My guess was that the solution was of the form
\label{eqn:cuberootsimplify:40}
x = a \sqrt{5} + b,

where $$a,b$$ are rational numbers. I say that because, if we cube that expression for $$x$$ we get
\label{eqn:cuberootsimplify:60}
x^3 = a^3 5 \sqrt{5} + 15 a^2 b + 3 \sqrt{5} a b^2 + b^3,

so if we can find rational solutions to the system
\label{eqn:cuberootsimplify:80}
\begin{aligned}
\sqrt{5} \lr{ 5 a^3 + 3 a b^2 } &= \sqrt{5} \\
15 a^2 b + b^3 &= -2.
\end{aligned}

My problem now was that this doesn’t look like it’s particularly easy to solve. Mathematica can do it easily, as shown in fig. 1.

fig. 1. Mathematica simultaneous rational cubic reduction.

But if I wanted to cheat, I can just ask Mathematica to simplify the expression, as in fig. 2

fig. 2. Direct Mathematica simplification.

So, back to the drawing board. One thing that we can notice is that the expression in the cube root, looks like it could be recast in terms of a difference of squares
\label{eqn:cuberootsimplify:100}
\sqrt{5} – 2 = \sqrt{5} – \sqrt{4}.

Let’s let $$a = \sqrt{5}, b = \sqrt{4}$$, so that
\label{eqn:cuberootsimplify:120}
\begin{aligned}
\sqrt{5} – \sqrt{4} &=
a – b \\
&= \frac{a^2 – b^2}{a + b} \\
&= \frac{5 – 4}{\sqrt{5} + \sqrt{4} }.
\end{aligned}

This shows that we have a sort of “conjugate” relationship for this difference
\label{eqn:cuberootsimplify:140}
\sqrt{5} – 2 = \inv{\sqrt{5} + 2}.

Surely this can be exploited somehow in the simplification process. I was stumped at this point, and didn’t see where to go with this, so I cheated a different way (not using Mathematica this time) and looked at the video to see where he went with it. Sure enough, he used these related pairs, and let
\label{eqn:cuberootsimplify:160}
\begin{aligned}
x &= \lr{ \sqrt{5} – 2 }^{1/3} \\
y &= \lr{ \sqrt{5} + 2 }^{1/3}.
\end{aligned}

Without looking further, let’s see what we can do with these. Clearly, we’d like to cube them, so that we seek solutions to
\label{eqn:cuberootsimplify:180}
\begin{aligned}
x^3 &= \sqrt{5} – 2 \\
y^3 &= \sqrt{5} + 2.
-.-.-
Copy out word for word everything in the cube root simplification text above from "so if we can" down to "Direct Mathematica simplification.".
-.-.-
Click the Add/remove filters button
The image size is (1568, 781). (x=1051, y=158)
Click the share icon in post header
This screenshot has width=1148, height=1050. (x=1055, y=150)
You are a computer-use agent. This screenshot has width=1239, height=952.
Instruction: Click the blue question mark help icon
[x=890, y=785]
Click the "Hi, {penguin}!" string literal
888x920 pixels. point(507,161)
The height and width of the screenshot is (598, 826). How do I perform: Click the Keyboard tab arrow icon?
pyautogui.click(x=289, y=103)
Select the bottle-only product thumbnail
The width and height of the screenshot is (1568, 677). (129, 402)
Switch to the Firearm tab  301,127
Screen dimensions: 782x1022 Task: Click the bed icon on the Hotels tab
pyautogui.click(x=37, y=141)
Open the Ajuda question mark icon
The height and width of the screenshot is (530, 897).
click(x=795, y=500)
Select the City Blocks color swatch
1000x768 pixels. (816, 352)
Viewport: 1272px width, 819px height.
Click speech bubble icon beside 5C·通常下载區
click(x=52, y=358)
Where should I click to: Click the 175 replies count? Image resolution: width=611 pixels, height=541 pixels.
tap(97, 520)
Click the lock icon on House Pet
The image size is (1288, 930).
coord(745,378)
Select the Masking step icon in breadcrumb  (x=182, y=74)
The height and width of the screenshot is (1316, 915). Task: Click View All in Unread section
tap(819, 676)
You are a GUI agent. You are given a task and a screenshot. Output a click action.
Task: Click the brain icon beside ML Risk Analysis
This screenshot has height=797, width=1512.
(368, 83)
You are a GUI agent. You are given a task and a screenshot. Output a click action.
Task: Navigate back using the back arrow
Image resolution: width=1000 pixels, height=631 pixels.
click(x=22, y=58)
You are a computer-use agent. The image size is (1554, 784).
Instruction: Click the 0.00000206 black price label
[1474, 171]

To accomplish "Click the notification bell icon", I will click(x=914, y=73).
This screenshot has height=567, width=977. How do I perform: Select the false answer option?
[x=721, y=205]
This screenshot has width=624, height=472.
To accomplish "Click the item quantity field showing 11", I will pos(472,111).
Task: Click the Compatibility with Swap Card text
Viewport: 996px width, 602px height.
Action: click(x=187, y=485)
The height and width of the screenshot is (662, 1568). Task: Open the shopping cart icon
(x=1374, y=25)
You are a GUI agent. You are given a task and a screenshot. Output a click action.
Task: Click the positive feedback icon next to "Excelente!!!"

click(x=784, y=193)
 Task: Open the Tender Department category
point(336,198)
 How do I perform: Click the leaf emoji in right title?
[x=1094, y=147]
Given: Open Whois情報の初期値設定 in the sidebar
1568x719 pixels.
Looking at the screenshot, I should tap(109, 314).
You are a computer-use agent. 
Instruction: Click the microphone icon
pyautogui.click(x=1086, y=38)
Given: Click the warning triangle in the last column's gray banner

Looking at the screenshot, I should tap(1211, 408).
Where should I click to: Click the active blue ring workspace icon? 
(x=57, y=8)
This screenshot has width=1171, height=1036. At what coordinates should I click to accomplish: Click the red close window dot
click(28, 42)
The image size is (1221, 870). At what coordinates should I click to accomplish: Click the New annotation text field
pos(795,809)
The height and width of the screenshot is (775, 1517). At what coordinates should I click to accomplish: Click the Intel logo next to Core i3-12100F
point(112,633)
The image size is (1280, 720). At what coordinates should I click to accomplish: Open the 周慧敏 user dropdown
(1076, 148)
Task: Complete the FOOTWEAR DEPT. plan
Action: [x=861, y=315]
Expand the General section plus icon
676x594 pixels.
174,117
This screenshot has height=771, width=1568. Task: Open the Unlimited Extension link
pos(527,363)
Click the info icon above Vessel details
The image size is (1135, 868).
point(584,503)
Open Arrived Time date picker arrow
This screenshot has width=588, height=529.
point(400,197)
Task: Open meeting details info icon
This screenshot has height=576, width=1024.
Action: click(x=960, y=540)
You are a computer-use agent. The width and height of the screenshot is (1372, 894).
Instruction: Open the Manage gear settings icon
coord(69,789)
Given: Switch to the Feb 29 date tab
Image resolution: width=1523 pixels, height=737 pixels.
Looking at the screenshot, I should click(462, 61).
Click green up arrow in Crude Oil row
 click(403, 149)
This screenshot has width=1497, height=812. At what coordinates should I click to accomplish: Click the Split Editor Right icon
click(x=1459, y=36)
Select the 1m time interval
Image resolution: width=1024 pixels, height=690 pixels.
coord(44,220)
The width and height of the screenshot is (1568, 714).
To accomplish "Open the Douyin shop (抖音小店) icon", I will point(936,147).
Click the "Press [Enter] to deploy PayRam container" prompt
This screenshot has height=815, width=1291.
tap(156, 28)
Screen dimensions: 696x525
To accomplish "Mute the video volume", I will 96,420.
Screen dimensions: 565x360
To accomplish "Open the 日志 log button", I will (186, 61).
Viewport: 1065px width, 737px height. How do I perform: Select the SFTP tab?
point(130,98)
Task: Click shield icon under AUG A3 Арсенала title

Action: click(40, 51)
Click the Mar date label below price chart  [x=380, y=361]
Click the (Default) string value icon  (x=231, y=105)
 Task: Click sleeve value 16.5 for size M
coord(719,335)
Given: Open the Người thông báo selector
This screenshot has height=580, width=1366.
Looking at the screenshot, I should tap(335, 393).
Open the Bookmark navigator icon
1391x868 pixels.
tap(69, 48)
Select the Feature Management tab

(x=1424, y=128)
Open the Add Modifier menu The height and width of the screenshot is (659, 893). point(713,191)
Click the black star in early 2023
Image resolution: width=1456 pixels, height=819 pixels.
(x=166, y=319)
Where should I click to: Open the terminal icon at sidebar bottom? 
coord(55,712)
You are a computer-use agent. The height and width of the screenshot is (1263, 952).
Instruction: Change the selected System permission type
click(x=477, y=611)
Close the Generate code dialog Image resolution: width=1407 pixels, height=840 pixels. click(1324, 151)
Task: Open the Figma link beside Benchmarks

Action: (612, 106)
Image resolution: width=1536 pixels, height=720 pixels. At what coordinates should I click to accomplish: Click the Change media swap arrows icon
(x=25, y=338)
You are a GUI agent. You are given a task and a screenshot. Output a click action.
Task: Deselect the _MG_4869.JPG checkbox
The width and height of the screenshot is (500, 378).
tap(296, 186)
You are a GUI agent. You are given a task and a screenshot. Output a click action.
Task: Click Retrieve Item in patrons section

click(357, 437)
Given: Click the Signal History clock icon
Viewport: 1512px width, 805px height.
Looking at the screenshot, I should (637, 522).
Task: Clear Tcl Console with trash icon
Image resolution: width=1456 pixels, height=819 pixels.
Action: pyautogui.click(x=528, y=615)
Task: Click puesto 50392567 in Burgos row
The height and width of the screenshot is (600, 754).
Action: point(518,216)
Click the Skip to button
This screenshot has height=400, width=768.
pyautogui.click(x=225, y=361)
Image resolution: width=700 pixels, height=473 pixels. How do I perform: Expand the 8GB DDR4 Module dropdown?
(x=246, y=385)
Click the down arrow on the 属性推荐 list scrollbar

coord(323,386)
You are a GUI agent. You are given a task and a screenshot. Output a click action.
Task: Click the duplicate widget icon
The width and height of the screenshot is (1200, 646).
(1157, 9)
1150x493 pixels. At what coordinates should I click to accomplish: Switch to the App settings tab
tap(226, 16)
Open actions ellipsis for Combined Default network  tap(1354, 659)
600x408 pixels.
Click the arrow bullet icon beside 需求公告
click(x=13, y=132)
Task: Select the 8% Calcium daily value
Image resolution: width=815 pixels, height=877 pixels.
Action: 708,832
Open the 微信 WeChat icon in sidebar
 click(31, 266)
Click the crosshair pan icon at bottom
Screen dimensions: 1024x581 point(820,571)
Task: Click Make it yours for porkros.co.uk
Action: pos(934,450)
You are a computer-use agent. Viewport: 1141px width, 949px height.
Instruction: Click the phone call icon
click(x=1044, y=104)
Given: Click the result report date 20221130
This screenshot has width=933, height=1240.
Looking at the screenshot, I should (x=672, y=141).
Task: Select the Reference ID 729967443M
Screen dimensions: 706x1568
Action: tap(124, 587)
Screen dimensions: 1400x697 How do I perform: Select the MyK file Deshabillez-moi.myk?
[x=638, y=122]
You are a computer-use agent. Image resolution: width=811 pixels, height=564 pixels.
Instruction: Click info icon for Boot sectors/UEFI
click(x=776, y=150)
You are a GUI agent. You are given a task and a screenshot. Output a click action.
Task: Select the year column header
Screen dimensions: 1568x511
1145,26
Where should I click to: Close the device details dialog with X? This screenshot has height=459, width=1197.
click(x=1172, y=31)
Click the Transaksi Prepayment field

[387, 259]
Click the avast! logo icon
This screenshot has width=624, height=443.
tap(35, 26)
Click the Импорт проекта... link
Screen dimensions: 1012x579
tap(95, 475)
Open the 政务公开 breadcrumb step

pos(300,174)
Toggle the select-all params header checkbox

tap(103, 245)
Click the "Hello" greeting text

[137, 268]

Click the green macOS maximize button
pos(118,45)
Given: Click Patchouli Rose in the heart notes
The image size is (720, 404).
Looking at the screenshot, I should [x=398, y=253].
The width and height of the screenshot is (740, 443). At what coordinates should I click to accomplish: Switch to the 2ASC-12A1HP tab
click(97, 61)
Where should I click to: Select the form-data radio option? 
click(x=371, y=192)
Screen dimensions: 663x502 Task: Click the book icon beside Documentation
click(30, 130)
-.-.-
**Response below**.
so if we can find rational solutions to the system
\label{eqn:cuberootsimplify:80}
\begin{aligned}
\sqrt{5} \lr{ 5 a^3 + 3 a b^2 } &= \sqrt{5} \\
15 a^2 b + b^3 &= -2.
\end{aligned}

My problem now was that this doesn’t look like it’s particularly easy to solve. Mathematica can do it easily, as shown in fig. 1.

fig. 1. Mathematica simultaneous rational cubic reduction.

But if I wanted to cheat, I can just ask Mathematica to simplify the expression, as in fig. 2

fig. 2. Direct Mathematica simplification.